Et au jeu des livres qui sonnent comme des Strat’ dézinguées passées à la moulinette d’un ampli à distorsion, le genre de la biographie est sans doute roi. À croire que si les enfants terribles du rock n’avaient pas existé, ils auraient été inventés par un romancier génial (et forcément diabolique).
Mais n’en déplaise aux apôtres de la fiction, les quatre Clash racontés par Frode Grytten dans son Incandescents sont la quintessence du personnage de roman, tous bien campés qu’ils sont dans la grisaille de l’Angleterre thatchérienne, puis dans le New York effervescent de l’été 81. C’est la trajectoire d’un groupe punk que l’auteur cueille ici au sommet de sa gloire pour immortaliser l’instant, sauf que les quatre copains tirent la tronche sur la photo. Ce doit être aussi le propre des rockeurs, d’être coincé entre des rêves en passe de se réaliser et des cauchemars, dont on ne sait jamais très bien s’ils sont devant ou derrière soi.

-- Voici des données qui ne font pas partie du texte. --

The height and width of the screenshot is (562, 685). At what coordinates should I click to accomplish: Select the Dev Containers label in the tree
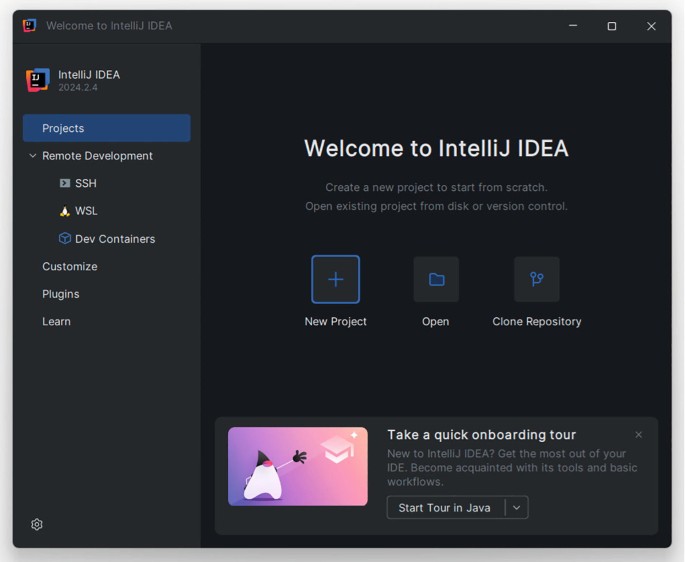(115, 239)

Pour l’icône du grunge Courtney Love, difficile de « faire pire » après qu’avant, elle qui fut embarquée par un trip au LSD à l’âge de quatre ans… Son amie Poppy Z. Brite raconte les déboires qui suivirent dans le provocateur Courtney Love. Sex, drugs and rock’n’roll…
Sexe, drogue et nostalgie
Qu’avons-nous fait de nos rêves ?, se demande en titre Jennifer Egan dans un livre placé tout entier sous le patronage de Proust et de sa notion de réminiscence – vous savez, ce moment où se réactivent en nous des souvenirs lointains… Mais lorsque le narrateur de La Recherche savourant une madeleine se rappelle les tea parties endiablées de sa tante Léonie, ce sont plutôt les chansons des Sleepers ou des Deads Kennedys qui déclenchent chez les personnages de Jennifer Egan la nostalgie d’une jeunesse insouciante, faite de concerts et de bravades dans le San Francisco des années 70. Les ados rêveurs ont laissé place à une bande d’adultes instables, parmi lesquels un producteur qui travaille au succès de boys bands insipides en se mordant les doigts. Les rockeurs auront l’impression d’avoir perdu leur temps…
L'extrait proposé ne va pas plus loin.